D.C. Fire Increasing Training for Metro Emergencies

D.C.’s interim fire chief ordered increased training after the public learned Thursday that only 100 D.C. firefighters were trained for a Metro incident last year and only half the firefighters in the department have ever had that training.

“I don’t think anybody expected that only 100 of our firefighters were trained in one year, and we will step that up,” Mayor Muriel Bowser said.

Every D.C. firefighter will be trained and then retrained on responding to Metro and any rail accidents, Chief Jones said.

“It’s every day, we’re putting two or three companies every day,” Chief Eugene Jones said.

Ed Smith, the head of the firefighter’s union, wants D.C. to have its own Metro cars to train on just like the military has for at its facility for training for terrorist attacks.

“I want to see a couple Metro railcars sitting at this training facility versus going out to Landover so we can have unlimited access to train as much as we want to,” he said.

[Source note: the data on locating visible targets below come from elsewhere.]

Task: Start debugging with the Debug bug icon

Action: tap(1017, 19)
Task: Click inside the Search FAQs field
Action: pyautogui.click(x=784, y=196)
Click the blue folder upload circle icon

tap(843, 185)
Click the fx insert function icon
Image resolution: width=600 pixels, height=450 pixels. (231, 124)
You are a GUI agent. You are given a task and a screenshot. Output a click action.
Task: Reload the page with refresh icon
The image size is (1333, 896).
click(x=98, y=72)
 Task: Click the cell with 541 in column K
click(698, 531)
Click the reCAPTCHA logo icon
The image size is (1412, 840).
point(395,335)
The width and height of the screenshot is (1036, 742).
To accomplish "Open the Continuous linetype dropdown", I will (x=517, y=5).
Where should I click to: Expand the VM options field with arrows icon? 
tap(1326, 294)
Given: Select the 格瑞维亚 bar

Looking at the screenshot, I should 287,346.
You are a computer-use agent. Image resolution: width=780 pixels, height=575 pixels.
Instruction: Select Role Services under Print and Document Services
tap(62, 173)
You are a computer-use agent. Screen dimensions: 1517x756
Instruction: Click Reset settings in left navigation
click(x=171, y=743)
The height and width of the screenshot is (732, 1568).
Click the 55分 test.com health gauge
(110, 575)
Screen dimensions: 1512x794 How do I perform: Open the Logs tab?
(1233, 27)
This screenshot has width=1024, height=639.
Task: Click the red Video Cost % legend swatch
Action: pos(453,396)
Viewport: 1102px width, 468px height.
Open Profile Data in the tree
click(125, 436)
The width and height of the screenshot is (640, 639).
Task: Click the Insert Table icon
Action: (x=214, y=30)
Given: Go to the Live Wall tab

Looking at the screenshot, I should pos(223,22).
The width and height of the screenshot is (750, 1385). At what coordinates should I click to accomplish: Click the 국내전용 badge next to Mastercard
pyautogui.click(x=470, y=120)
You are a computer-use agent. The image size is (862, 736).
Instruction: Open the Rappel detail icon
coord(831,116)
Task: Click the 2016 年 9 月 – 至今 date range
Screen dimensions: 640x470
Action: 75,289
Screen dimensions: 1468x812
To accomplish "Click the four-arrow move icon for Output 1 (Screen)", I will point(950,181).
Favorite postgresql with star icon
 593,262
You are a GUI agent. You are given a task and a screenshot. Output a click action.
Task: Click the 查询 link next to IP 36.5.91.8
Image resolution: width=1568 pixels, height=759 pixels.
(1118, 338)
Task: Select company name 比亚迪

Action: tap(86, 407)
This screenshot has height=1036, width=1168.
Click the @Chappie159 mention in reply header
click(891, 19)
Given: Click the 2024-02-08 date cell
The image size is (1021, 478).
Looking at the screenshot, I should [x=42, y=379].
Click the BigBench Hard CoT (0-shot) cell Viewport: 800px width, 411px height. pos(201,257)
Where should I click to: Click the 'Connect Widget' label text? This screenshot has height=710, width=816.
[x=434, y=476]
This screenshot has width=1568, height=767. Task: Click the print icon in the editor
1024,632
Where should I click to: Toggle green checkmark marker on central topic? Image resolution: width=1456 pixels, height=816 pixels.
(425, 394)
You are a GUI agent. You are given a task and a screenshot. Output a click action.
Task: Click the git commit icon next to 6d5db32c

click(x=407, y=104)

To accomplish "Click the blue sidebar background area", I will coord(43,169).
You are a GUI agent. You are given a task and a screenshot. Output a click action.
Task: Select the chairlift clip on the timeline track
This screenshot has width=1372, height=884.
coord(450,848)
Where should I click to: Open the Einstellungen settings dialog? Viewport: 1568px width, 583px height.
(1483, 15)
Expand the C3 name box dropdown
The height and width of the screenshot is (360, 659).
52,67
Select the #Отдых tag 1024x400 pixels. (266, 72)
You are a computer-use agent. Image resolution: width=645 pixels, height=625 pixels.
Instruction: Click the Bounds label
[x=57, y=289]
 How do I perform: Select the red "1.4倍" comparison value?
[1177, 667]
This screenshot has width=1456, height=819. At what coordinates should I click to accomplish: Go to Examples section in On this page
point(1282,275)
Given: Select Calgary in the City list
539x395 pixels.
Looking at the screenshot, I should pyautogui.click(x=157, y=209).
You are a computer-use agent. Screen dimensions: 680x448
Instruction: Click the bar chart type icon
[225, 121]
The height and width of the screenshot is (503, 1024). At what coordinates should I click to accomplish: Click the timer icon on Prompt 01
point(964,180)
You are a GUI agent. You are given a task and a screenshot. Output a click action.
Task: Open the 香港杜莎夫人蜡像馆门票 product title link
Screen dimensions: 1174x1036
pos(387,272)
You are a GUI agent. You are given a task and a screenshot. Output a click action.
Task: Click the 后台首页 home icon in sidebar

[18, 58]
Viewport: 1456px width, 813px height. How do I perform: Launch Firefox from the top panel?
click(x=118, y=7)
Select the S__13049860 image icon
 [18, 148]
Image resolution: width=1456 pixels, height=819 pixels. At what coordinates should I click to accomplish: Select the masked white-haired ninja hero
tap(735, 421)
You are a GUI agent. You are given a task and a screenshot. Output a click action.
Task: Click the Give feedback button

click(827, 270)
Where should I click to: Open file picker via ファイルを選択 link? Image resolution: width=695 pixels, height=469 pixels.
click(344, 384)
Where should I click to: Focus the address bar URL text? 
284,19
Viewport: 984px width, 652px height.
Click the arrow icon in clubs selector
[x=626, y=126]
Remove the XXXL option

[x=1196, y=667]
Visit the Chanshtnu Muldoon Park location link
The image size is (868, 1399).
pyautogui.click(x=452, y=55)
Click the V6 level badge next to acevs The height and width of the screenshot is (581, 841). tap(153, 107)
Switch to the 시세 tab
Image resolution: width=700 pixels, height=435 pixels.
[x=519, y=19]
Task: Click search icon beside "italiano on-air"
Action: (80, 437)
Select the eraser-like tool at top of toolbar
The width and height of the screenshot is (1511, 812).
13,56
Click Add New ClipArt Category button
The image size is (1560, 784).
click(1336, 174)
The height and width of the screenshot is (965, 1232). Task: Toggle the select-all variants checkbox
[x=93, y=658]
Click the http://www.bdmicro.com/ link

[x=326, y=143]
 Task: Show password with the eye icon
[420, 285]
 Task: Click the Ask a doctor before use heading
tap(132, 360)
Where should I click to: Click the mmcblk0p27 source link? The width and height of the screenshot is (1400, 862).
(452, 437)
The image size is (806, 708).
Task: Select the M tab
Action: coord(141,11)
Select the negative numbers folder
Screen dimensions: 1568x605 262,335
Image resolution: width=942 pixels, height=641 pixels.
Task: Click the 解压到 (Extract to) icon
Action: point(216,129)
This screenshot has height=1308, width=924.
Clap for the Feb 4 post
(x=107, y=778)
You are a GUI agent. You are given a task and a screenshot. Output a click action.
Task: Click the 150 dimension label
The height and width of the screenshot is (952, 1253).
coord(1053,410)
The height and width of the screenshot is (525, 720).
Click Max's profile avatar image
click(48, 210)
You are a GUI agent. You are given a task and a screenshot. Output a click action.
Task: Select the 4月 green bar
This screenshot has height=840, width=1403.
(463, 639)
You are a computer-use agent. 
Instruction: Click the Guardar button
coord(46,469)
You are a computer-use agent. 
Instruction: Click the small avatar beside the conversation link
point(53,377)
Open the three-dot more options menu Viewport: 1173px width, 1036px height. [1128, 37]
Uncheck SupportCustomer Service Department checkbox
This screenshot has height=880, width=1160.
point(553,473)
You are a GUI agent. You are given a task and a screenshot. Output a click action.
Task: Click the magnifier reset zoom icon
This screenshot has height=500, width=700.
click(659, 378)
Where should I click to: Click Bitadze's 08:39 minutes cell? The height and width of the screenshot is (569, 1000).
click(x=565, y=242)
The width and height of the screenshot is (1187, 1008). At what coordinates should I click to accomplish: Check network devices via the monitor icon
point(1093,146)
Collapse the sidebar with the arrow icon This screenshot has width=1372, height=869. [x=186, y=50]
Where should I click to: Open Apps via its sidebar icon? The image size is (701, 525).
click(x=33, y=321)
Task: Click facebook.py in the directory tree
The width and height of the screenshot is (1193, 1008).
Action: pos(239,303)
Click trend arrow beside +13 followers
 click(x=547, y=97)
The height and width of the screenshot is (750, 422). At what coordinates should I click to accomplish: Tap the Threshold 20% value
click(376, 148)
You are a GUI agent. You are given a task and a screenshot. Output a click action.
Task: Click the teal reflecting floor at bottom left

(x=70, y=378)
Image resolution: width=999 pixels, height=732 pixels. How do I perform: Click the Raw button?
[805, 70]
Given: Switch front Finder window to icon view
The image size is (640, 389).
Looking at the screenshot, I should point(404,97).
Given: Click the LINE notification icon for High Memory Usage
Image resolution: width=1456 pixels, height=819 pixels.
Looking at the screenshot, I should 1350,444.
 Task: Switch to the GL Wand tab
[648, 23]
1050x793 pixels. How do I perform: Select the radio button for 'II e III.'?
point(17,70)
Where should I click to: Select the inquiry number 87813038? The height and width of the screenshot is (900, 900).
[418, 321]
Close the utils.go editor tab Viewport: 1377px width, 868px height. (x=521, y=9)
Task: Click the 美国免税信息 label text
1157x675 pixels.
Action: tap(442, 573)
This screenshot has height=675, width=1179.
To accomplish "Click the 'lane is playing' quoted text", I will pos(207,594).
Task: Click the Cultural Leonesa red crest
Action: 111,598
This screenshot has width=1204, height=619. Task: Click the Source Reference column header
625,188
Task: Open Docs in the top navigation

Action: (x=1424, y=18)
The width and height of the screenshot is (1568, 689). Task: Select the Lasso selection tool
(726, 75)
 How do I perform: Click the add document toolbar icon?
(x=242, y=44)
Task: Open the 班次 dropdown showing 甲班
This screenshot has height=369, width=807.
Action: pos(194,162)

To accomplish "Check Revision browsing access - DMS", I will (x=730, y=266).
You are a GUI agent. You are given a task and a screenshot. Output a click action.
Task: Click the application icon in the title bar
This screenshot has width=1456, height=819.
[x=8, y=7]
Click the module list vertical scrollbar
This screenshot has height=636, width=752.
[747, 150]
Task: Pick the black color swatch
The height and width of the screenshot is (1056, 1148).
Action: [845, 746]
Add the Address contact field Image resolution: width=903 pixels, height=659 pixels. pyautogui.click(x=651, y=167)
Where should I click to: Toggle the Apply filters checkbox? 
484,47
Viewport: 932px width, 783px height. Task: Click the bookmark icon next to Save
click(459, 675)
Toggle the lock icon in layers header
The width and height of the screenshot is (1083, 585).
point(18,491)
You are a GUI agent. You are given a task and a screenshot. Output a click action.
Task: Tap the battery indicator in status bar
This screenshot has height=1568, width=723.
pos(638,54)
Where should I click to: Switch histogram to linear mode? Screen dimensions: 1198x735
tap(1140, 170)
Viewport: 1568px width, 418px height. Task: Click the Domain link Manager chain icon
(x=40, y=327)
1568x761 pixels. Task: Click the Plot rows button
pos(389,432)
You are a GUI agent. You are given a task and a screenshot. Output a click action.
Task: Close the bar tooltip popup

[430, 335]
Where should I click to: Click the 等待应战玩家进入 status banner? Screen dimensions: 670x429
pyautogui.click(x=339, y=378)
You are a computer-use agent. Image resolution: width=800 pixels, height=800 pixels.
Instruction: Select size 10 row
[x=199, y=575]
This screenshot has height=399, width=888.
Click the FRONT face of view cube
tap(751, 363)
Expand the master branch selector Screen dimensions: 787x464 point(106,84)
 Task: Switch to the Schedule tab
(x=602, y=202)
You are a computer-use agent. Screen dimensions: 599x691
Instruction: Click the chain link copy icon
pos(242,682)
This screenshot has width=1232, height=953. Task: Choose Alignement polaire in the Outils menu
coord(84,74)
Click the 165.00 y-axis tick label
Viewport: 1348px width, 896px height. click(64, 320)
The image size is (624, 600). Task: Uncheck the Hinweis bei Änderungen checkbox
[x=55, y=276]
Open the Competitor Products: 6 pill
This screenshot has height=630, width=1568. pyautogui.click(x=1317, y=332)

Bowser was noncommittal about that.

“We all have to make the best use of resources, and I don’t know that that’s the answer when we have it pretty well set up at Metro, but I am happy to look into that,” she said.

The training is about more than having railcars on hand, Metro Chief Spokesperson Dan Stessel told News4. At Metro’s training facility, training includes learning about third-rail power and which doors are locked and which can be opened from outside without a key.